Dąbrowa Tarnowska  () is a town in Poland, in Lesser Poland Voivodeship, about  north of Tarnów. It is the capital of Dąbrowa County.  Before reorganization (in 1999) Dąbrowa Tarnowska was part of Tarnów Voivodeship (1975–1998). As of December 2021, the town has a population of 11,828.

Etymology
The name of the town comes from oak groves, called dąbrowy in Polish, which were abundant here in the past. Dąbrowa used to be called Dambrawa Wielka (Dambrawa Magna) as well as Dobrowa, and finally the adjective “Tarnowska” was added to it, to distinguish it from Dąbrowa Górnicza and Dąbrowa Białostocka.

Geography
Dąbrowa lies on the Bren river, on the boundary of two geographic regions, the Carpathian Foothills and the Sandomierz Basin.

History
Dąbrowa Tarnowska was first mentioned as a parish village in 1326. At that time, it already was a large village, which belonged to the noble Ligeza family, and had a mill, fish farm, 60 agricultural farms and a folwark. In 1614, a new parish church was built by Mikolaj Ligeza who in the 1630s also built a defensive palace (palazzo in fortezza), protected by the Bagienica river. The palace was square shaped, with a rampart and four bastions. In 1683-1693, Michal Lubomirski built a new, Baroque palace, and as a result, the old palace ceased to be a family residence, and was turned into a brewery. In the Kingdom of Poland and the Polish–Lithuanian Commonwealth, Dąbrowa belonged to the Sandomierz Voivodeship.

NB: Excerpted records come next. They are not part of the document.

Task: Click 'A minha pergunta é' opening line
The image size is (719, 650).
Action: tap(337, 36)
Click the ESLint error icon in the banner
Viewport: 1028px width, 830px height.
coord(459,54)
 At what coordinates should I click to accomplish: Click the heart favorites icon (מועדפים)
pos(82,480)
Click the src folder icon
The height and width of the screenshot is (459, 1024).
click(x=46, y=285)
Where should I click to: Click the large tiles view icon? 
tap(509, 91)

Dąbrowa Tarnowska was granted town charter probably in 1693, and the town was developed east of the Lubomirski palace. In 1771, a new, large church was built, and following the first partition of Poland (see Partitions of Poland), the town became part of Austrian Galicia, where it remained from 1772 until 1918. In  1846, the Lubomirski palace burned in a fire, after which it was never rebuilt. 
A post-office named DOMBROWA was opened in 1858. The town was part of the Austria side after the compromise of 1867, head of the DABROWA district, one of the 78 Bezirkshauptmannschaften in Austrian Galicia province (Crown land).

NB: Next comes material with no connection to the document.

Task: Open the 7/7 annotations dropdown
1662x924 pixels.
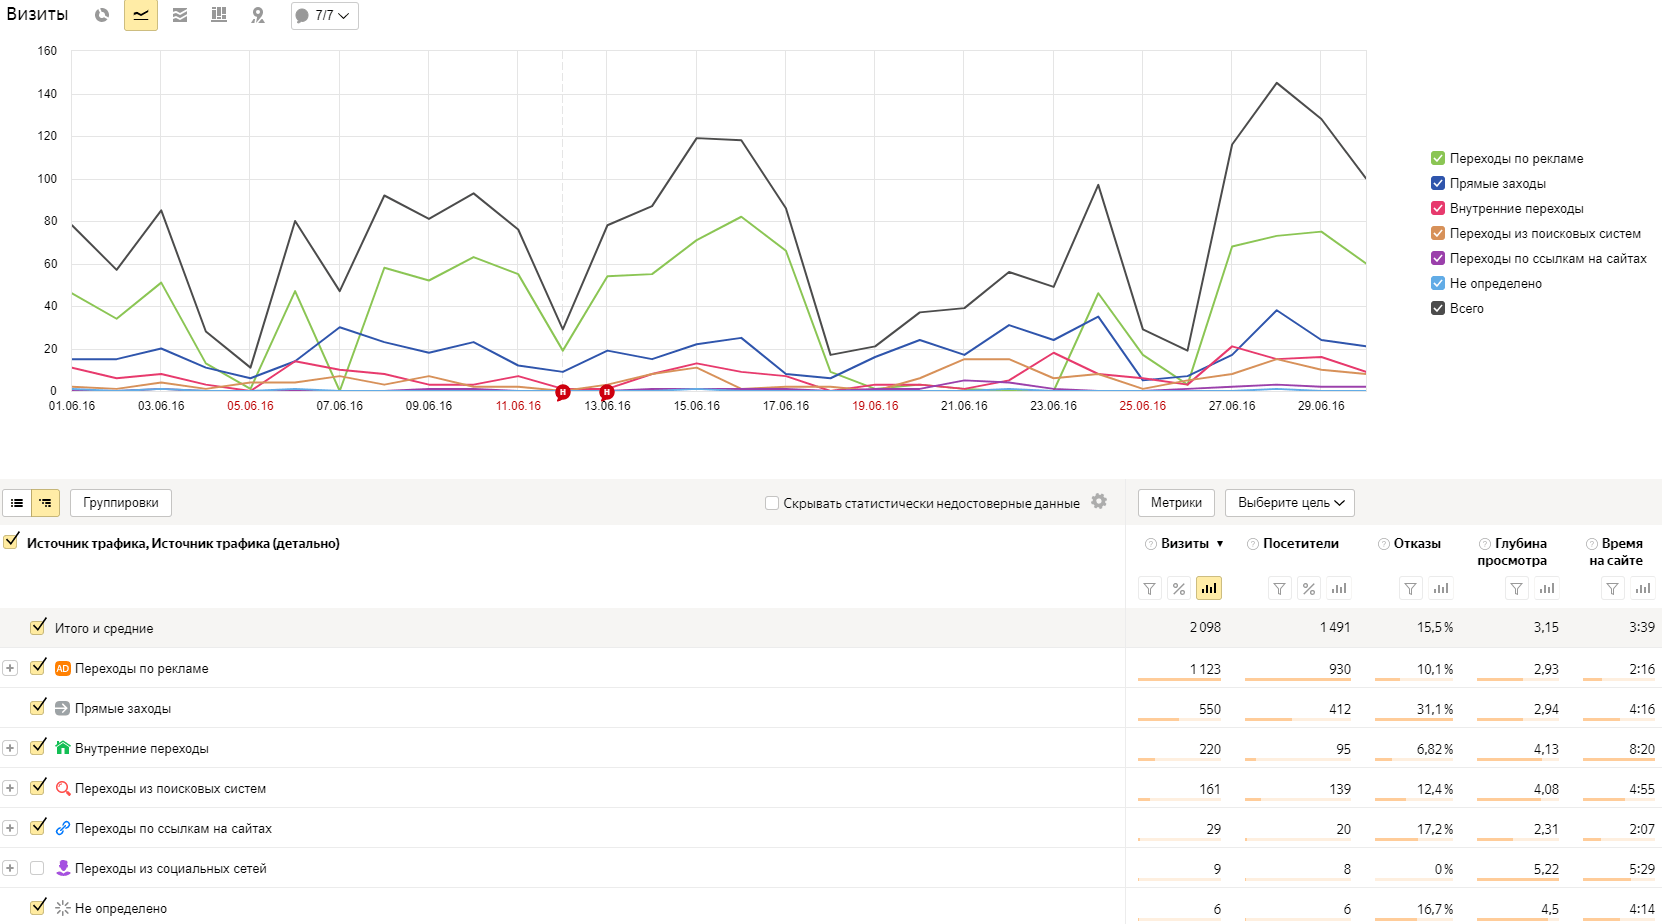Action: (325, 16)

In 1948-1965, a church was built in the location of the palace, all that remains of the complex is its main gate. In 1906, the rail line from Tarnów to Szczucin was opened, and in the Second Polish Republic, Dąbrowa was part of the Kraków Voivodeship.

Landmarks
Dąbrowa has ruins of a Baroque palace of the Lubomirski family, as well as a 19th-century synagogue.

Sports
The town is a home to a football club Dabrovia Dąbrowa Tarnowska (established in 1922), which plays in the regional league, the sixth level of Polish football league system.

See also 
 Dombrov (Hasidic dynasty)

References

Sources 
 History of Dabrowa at shtetl.org.pl
 
 Population data from the official website

External links

 Official town webpage
 Jewish Community in Dąbrowa Tarnowska on Virtual Shtetl

Cities and towns in Lesser Poland Voivodeship
Dąbrowa County
Kingdom of Galicia and Lodomeria
Kraków Voivodeship (1919–1939)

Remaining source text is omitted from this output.